BERKELEY – La première année au pouvoir du président Obama n'a guère été facile sur le plan économique. Il a hérité d'un système financier au bord du gouffre, d'une économie en récession et d'un taux de chômage condamné à la hausse. Et il a dû faire face à un Congrès et à des économistes qui ont tendance à confondre véritables problèmes et difficultés imaginaires.

Sa force a été de ne pas avoir laissé le mieux devenir l'ennemi du bien. Son plan de relance à hauteur de 787 milliards de dollars était bon. Il est vrai qu'il était basé sur des hypothèses beaucoup trop optimistes quant à la gravité de la récession, à la reprise de l'économie et au pic du taux de chômage. Il comportait trop d'allégements fiscaux supposés encourager l'épargne plutôt que la consommation. Et en l'absence de stratégie budgétaire crédible à moyen terme, il a réveillé inutilement les prophètes de malheur, annonciateurs d'une catastrophe budgétaire. Ceci dit, il a redonné un élan indispensable à l'économie.

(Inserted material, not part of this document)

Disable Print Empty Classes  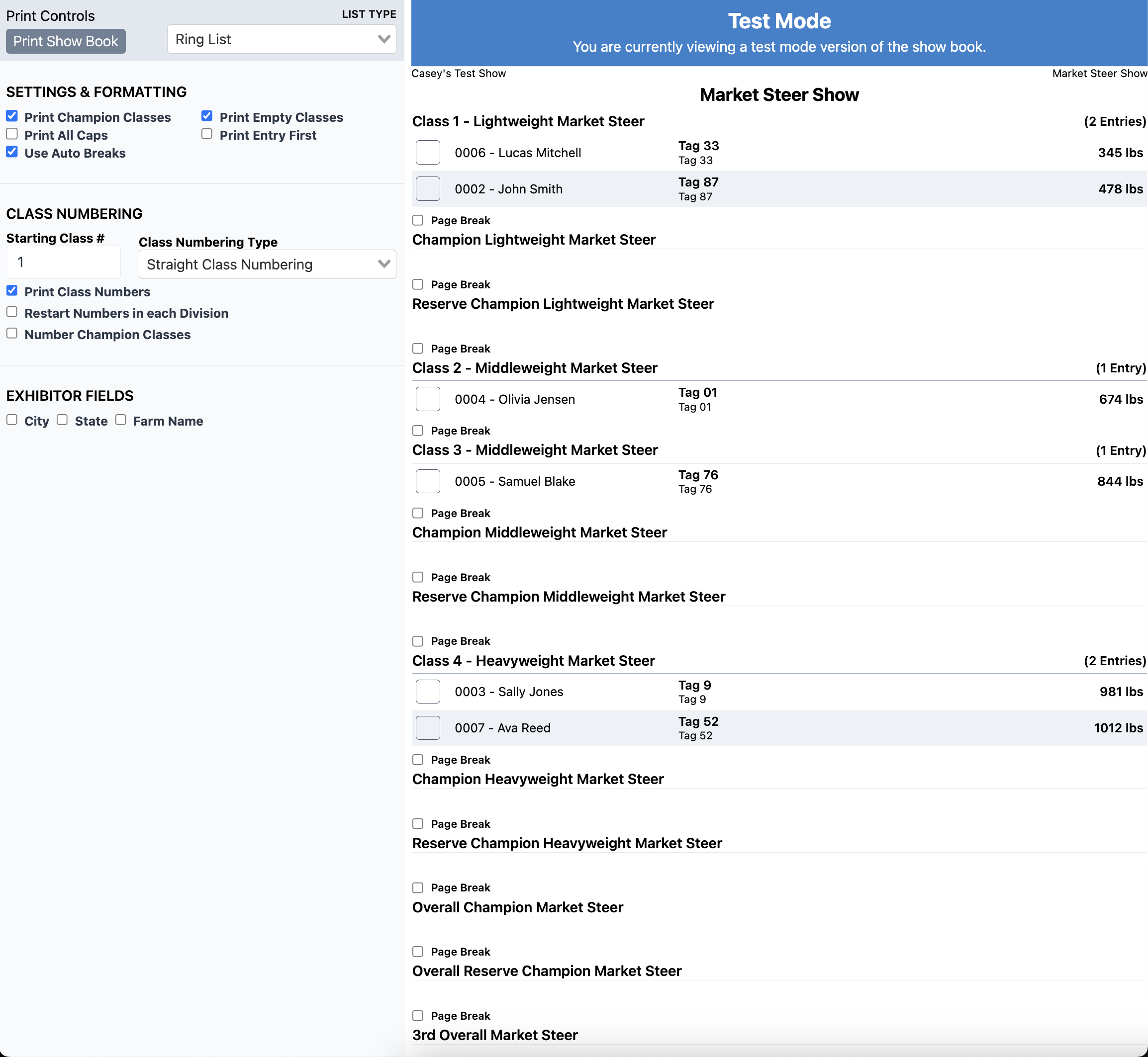(207, 116)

Il m'est difficile à l'admettre, mais je reconnais que les mesures d'Obama visant à stabiliser le système bancaire ont réussi, alors qu'elles semblaient vouées à l'échec. J'aurais préféré une bien plus grande injection de capitaux et j'aurais aimé que son gouvernement utilise les moyens dont il dispose pour remplacer les dirigeants à l'origine de la crise financière.

Mais les scénarios de mise à l'épreuve (les stress tests ) et le plan de rachat des actifs toxiques, - la voie la plus facile à suivre - ont permis aux banques de redevenir solvables. Aussi détestables qu'ait pu être l'utilisation qu'elles ont faite des sommes mises à leur disposition, elles ont en fin de compte évité l'écroulement total du système financier.